If my grandfather’s story were happening today, even if he had lucked out and gotten a visa and then applied for either permanent residency or citizenship, our family history would be quite different.

As a citizen, it would take him 6 to 12 months to get papers to have his wife join in Chicago legally; if he were a permanent resident, it would take him five years, or longer.

Today, as a citizen, my grandfather could expect to wait seven years, or longer, to be able to bring his brother out of harm’s way. As a permanent resident, he wouldn’t even be allowed to try.

Let’s face it, if today’s quotas had been in effect during the great waves of German, Polish, Italian and Irish immigration of the past two centuries, the majority of us would not be able to claim American citizenship.

Skilled laborers like the German and Italian stonemasons responsible for some of our most beautiful architectural structures would have ranked penultimate on the visa quota list. And forget the unskilled laborers who built the infrastructure and kept us in food – the nation would have welcomed with open hearts only those who were already privileged, educated and white-collar.

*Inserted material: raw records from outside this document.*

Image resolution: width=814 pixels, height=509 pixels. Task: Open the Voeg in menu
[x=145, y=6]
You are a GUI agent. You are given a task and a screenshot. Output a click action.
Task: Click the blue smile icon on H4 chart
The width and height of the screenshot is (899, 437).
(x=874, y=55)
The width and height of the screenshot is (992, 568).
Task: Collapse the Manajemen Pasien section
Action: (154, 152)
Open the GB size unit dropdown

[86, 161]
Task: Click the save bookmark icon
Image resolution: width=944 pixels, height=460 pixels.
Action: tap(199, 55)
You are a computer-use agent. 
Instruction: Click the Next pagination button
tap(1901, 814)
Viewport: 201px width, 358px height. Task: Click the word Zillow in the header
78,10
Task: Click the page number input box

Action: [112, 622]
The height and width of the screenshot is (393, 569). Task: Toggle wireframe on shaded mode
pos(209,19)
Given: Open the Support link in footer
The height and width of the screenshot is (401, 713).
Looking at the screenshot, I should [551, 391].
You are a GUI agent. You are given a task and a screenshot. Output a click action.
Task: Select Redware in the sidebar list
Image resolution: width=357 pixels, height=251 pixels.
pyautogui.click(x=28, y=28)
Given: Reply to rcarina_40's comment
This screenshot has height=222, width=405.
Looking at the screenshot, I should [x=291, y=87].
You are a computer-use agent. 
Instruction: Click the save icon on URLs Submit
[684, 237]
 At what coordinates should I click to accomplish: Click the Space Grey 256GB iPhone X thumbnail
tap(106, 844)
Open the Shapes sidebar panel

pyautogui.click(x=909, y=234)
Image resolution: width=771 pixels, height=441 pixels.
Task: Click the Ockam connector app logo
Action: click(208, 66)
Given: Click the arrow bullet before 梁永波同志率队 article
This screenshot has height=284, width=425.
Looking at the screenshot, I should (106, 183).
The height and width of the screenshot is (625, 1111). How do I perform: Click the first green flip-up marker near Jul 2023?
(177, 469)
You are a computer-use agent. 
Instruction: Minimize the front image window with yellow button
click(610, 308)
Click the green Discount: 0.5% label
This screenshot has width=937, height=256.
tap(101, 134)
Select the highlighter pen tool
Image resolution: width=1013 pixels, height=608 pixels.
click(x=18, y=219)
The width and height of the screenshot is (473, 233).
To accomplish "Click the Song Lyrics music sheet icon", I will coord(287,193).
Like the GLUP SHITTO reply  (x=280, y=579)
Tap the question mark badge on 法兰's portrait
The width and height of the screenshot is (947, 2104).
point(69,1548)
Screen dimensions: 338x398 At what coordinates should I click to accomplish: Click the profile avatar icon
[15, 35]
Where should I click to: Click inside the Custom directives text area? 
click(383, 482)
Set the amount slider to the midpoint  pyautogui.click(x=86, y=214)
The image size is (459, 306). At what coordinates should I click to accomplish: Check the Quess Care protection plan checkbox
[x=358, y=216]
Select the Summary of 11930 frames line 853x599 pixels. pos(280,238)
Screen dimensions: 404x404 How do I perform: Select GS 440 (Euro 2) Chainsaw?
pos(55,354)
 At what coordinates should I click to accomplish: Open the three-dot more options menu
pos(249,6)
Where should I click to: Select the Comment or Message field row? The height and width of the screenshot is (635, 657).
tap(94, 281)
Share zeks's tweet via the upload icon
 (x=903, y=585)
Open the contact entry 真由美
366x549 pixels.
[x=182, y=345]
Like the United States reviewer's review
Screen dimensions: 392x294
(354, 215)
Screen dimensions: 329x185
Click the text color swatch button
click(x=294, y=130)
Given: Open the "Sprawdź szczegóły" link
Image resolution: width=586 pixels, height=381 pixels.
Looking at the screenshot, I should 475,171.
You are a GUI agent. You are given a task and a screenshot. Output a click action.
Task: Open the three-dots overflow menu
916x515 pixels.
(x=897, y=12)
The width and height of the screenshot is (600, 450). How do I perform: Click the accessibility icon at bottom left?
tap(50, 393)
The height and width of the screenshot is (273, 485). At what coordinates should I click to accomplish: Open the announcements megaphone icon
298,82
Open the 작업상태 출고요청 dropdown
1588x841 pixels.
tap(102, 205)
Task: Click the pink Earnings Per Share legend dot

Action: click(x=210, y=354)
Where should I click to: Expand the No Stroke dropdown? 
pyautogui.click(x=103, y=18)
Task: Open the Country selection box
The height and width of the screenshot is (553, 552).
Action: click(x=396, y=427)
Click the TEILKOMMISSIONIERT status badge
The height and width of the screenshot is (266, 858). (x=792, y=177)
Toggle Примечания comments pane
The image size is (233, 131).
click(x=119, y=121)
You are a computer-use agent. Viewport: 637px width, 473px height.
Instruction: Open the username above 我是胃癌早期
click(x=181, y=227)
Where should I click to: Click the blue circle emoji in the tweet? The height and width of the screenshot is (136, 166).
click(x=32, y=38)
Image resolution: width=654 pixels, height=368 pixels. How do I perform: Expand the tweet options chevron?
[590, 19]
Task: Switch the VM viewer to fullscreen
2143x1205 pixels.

As we do now, with our existing quota system.

It should not be lost on anyone with immigrant roots that the 14th Amendment – the one that says you get to be a U.S. citizen if one of your parents is one (jus sanguinis) or if you were born in the United States (jus soli) – has been the target of anti-immigrant rhetoric during this electoral cycle. Two early candidates in the race advocated eliminating the jus soli right for children born in the U.S. of undocumented parents. They still advocate it.

On All Saints/All Souls, I hope more than just Guatemalans fly some prayers up to heaven.

I hope that in commemorating our beloved departed we can hear clearly the stories they have for us – stories of love and faith and family, of how we are all immigrants seeking sanctuary, saved by amnesty and in search of Promised Land.